— What this task involves —
Please reproduce, word for word, the part of the passage on pivoting R data frames that opens with the words containing "#> # A tibble: 4" and closes with "names by pivot_longer()".
#### Supplied passage
In the provided example, columns have the following data types:
glimpse(stocks)
#> Rows: 4
#> Columns: 3
#> $ year <dbl> 2015, 2015, 2016, 2016
#> $ half <dbl> 1, 2, 1, 2
#> $ return <dbl> 1.88, 0.59, 0.92, 0.17
The pivot_wider()
expression pivots the table to create a data frame with years as column names, and the values in return
as the column values.
stocks %>%
pivot_wider(names_from = year, values_from = return)
#> # A tibble: 2 x 3
#> half `2015` `2016`
#> <dbl> <dbl> <dbl>
#> 1 1 1.88 0.92
#> 2 2 0.59 0.17
The pivot_longer()
expression unpivots the table, returning it to a tidy data frame with columns for half
, year
, and return
.
stocks %>%
pivot_wider(names_from = year, values_from = return)%>%
pivot_longer(`2015`:`2016`, names_to = "year", values_to = "return")
#> # A tibble: 4 x 3
#> half year return
#> <dbl> <chr> <dbl>
#> 1 1 2015 1.88
#> 2 1 2016 0.92
#> 3 2 2015 0.59
#> 4 2 2016 0.17
There is one difference, in the new data frame, year
has a data type of character
rather than numeric
.
The names_to
column created from column names by pivot_longer()
will be character by default, which is usually a safe assumption, since syntactically valid-column names can only be character values.
The original data types of column which pivot_wider()
used to create the column names was not stored, so pivot_longer()
########
#### Information provided
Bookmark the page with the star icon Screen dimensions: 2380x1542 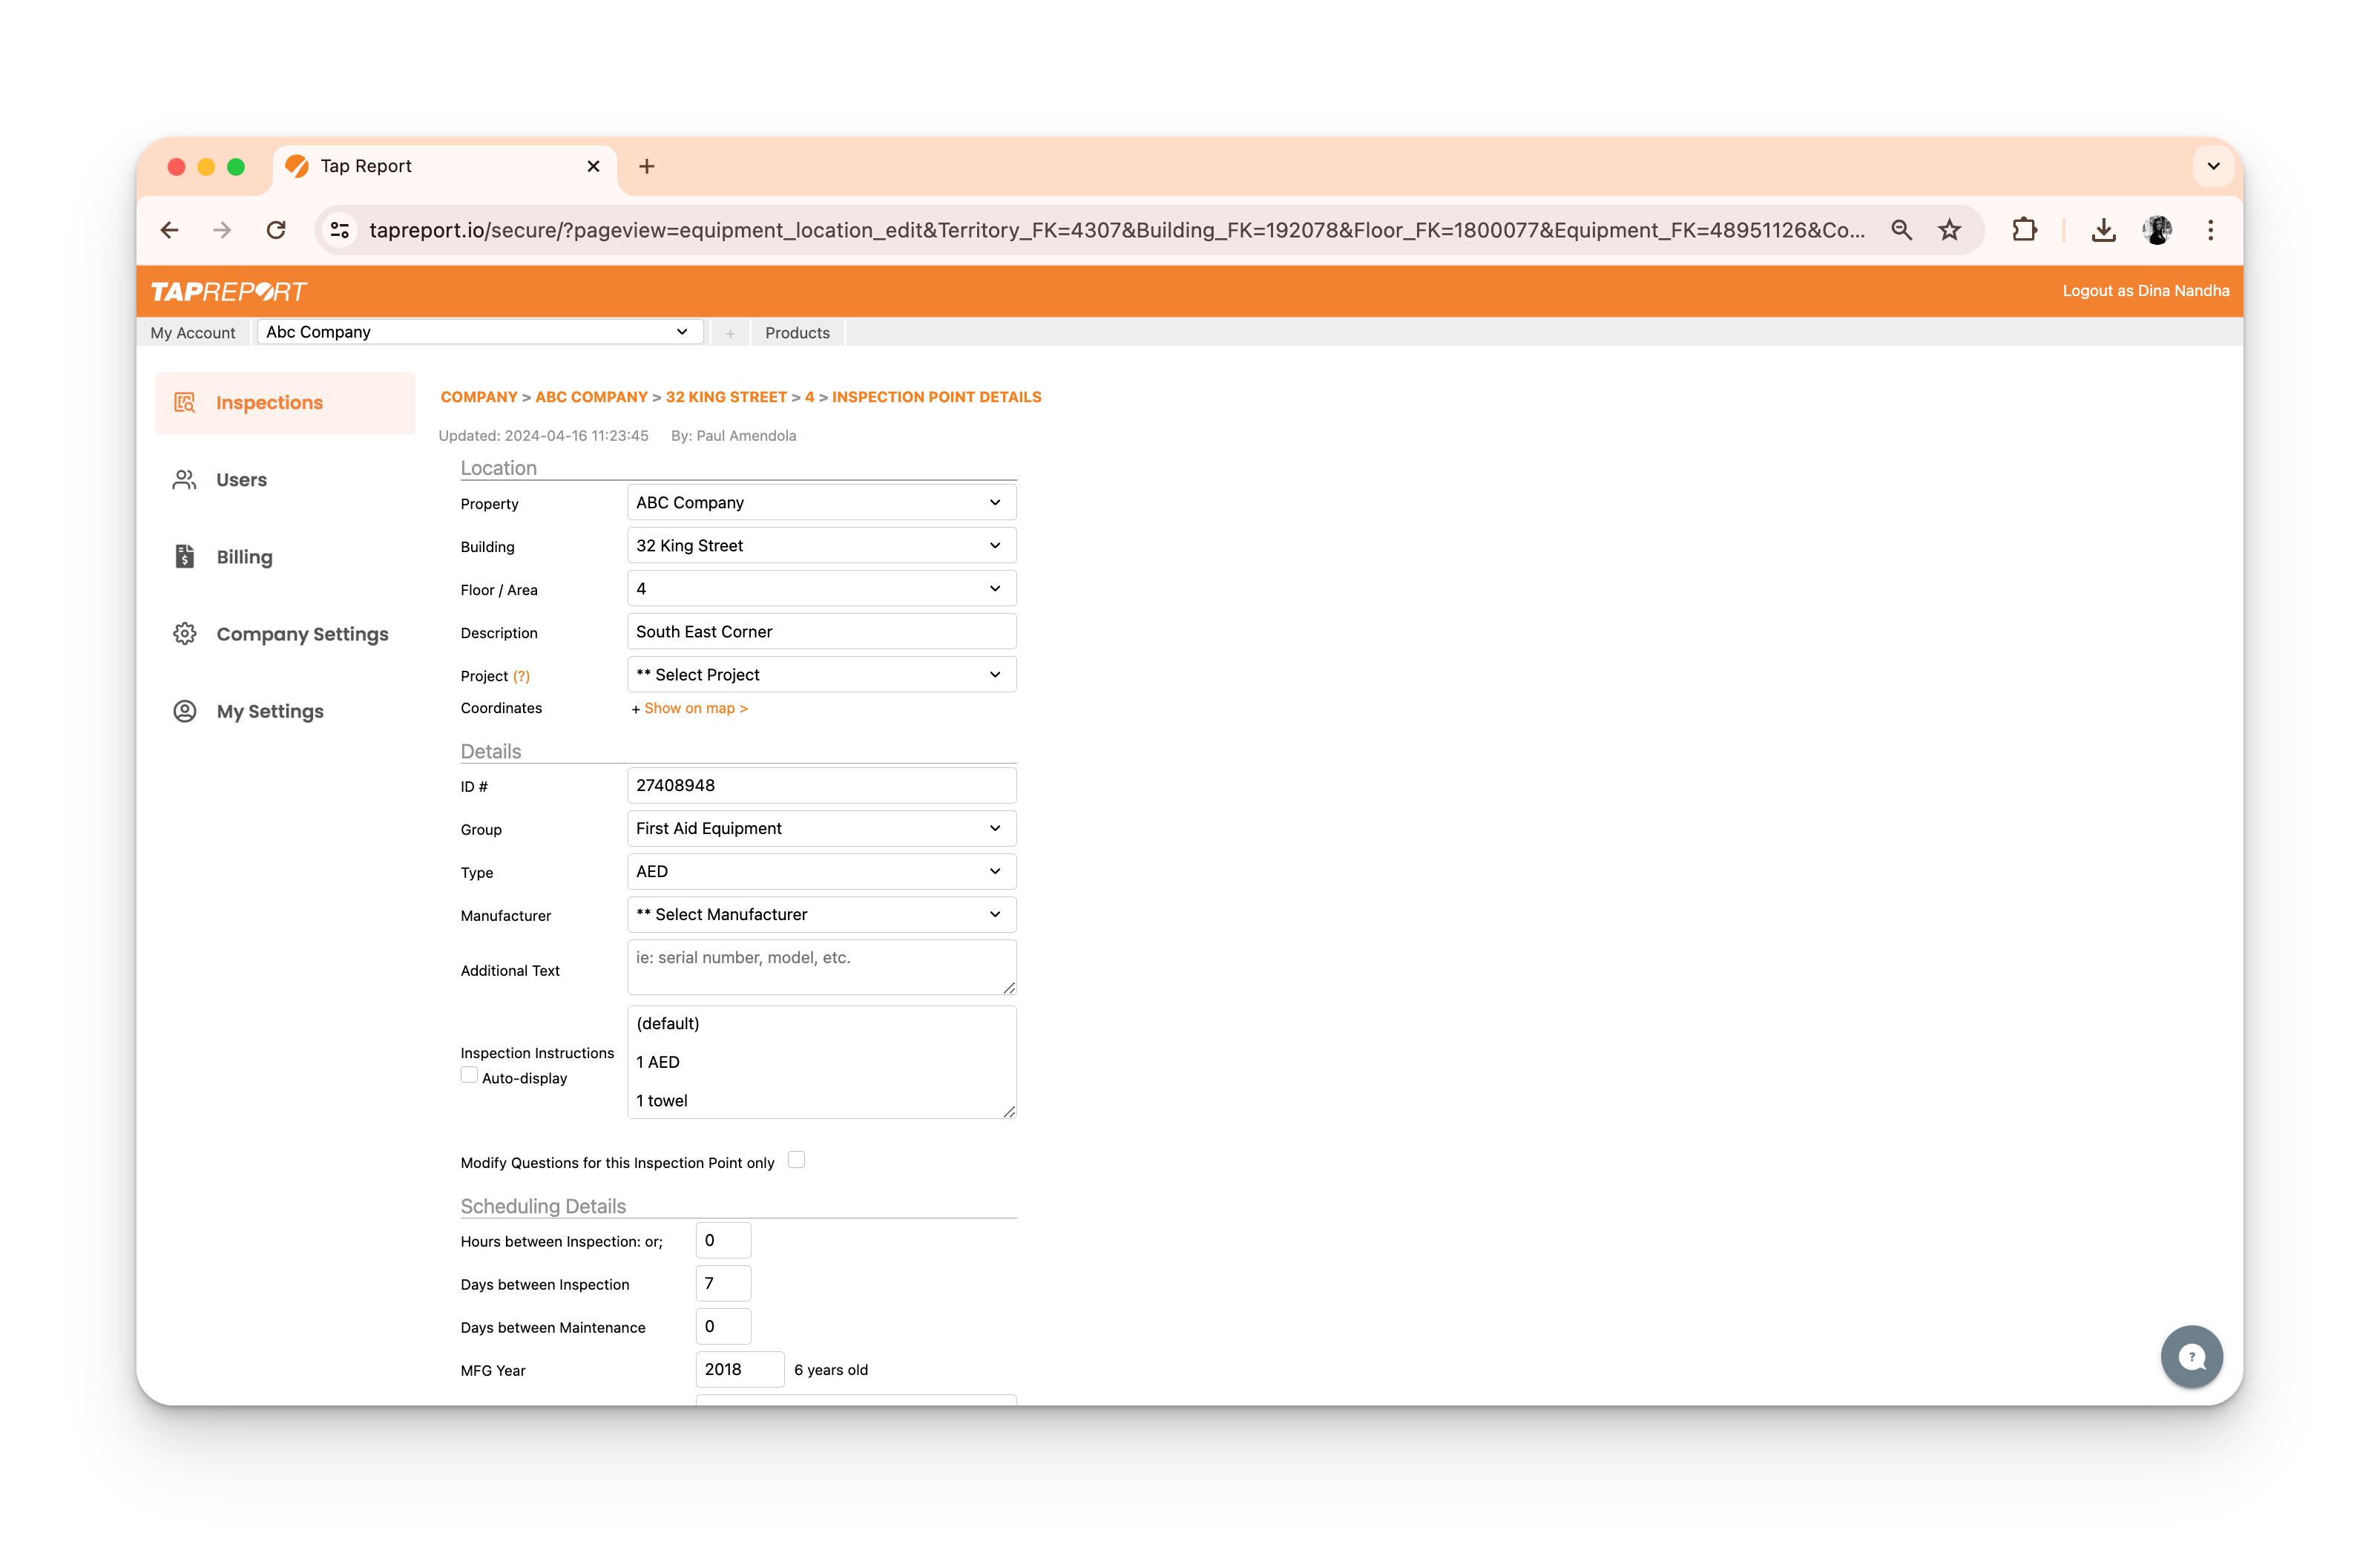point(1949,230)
########
— Answer in full —
#> # A tibble: 4 x 3
#> half year return
#> <dbl> <chr> <dbl>
#> 1 1 2015 1.88
#> 2 1 2016 0.92
#> 3 2 2015 0.59
#> 4 2 2016 0.17
There is one difference, in the new data frame, year
has a data type of character
rather than numeric
.
The names_to
column created from column names by pivot_longer()